As the final bell rang, the dungeon became a cacophony of scraping chairs and clattering glass. Ravenclaws and Hufflepuffs funneled toward the door, eager to escape the subterranean chill. Severus Snape stood beside his desk, his arms folded into the dark silk of his sleeves, watching the room empty with a look of predatory disdain.
"Blackheart."
The name cut through the chatter like a scalpel. I paused, my hand halfway into my bag. Behind me, Tobias nearly trampled over my heels.
"Oh no," Tobias whispered, his voice vibrating with theatrical dread. "This is it. You're about to be turned into an ingredient. I'll make sure you get a proper burial."
Cassian rolled his eyes, shoving Tobias toward the door. "If he were planning to murder him, Tobias, he wouldn't do it with twenty witnesses still in the room. Move."
"Statistically unlikely to be a fatality," Adrian added, adjusting his glasses as he tracked Snape's posture. "But I'd advise keeping your hand near your satchel."
Elliot just looked at me with wide, worried eyes before they all vanished into the corridor. The heavy oak door shut with a resonant, final thud.

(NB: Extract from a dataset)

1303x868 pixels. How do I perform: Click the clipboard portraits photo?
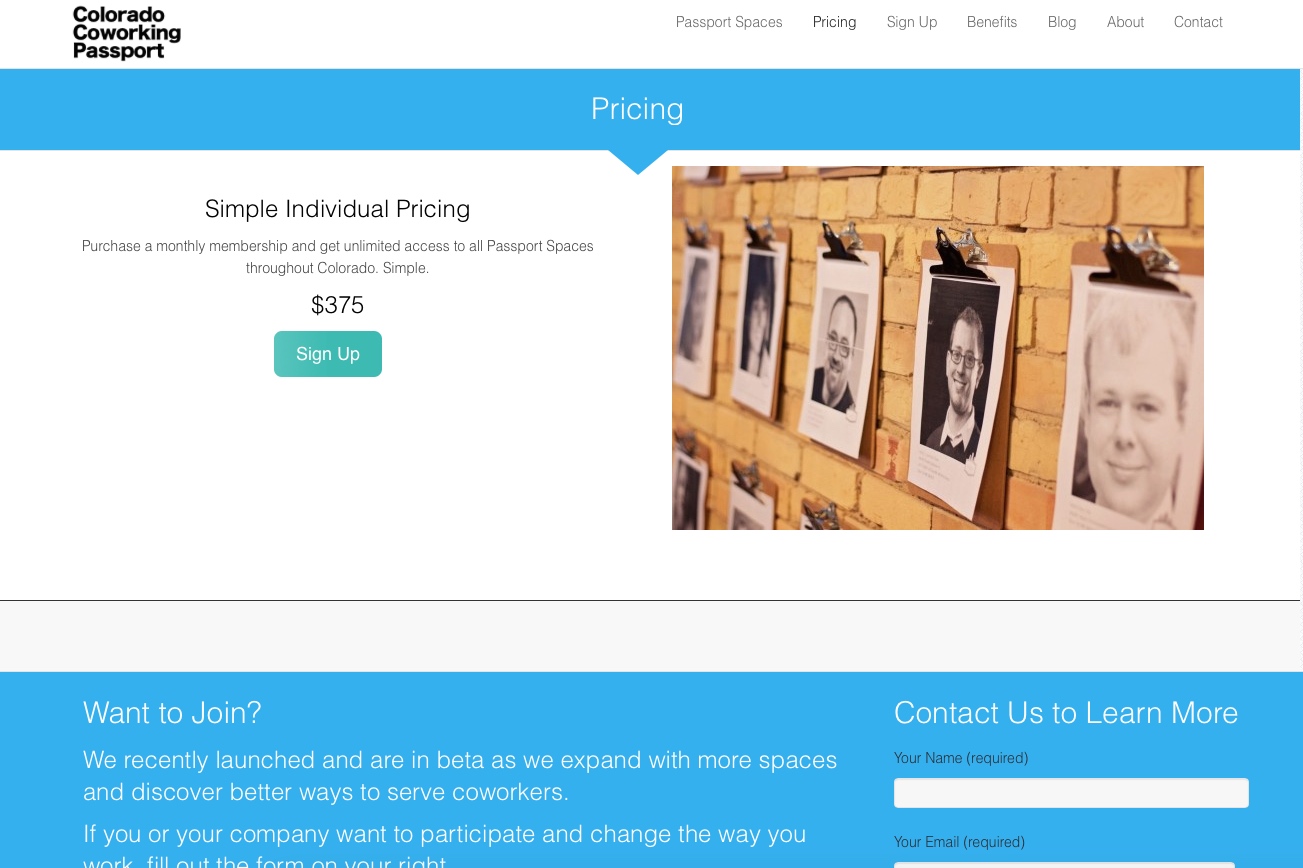(938, 348)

Silence reclaimed the dungeon, heavy with the scent of pickled ginger and damp stone. Snape began to walk between the rows of desks, his black cloak whispering over the floorboards like the wings of a giant bat. He stopped beside my cauldron.
My Draught of Focus was a masterpiece of clarity—a perfect, pearlescent silver with faint, spiraling vapors that moved in synchronized rings. Snape lifted the silver ladle and stirred once. The liquid responded smoothly, its viscosity perfect, no sediment clumping at the bottom.
"You altered the instructions," Snape said. It wasn't an accusation; it was a statement of fact.
"Yes, Professor."
"Explain."
I didn't hesitate. "The textbook instructions call for the addition of powdered moonstone immediately after the third clockwise stir. However, the heat index of the cauldron at that stage is still too volatile. Moonstone is a magical stabilizer; adding it while the infusion is still in its high-kinetic phase causes micro-fluctuations in the potion's duration."
Snape remained perfectly still, his dark eyes fixed on the silver liquid.
"I waited until the sixth stir," I continued. "This allowed the base solution to reach a state of structural equilibrium. The moonstone integrated evenly rather than fighting the current."
A long silence stretched between us. I could hear the rhythmic dripping of water from a leaky pipe in the corner. Then, Snape's lip curled into the most infinitesimal hint of a smile I had ever seen on a human face.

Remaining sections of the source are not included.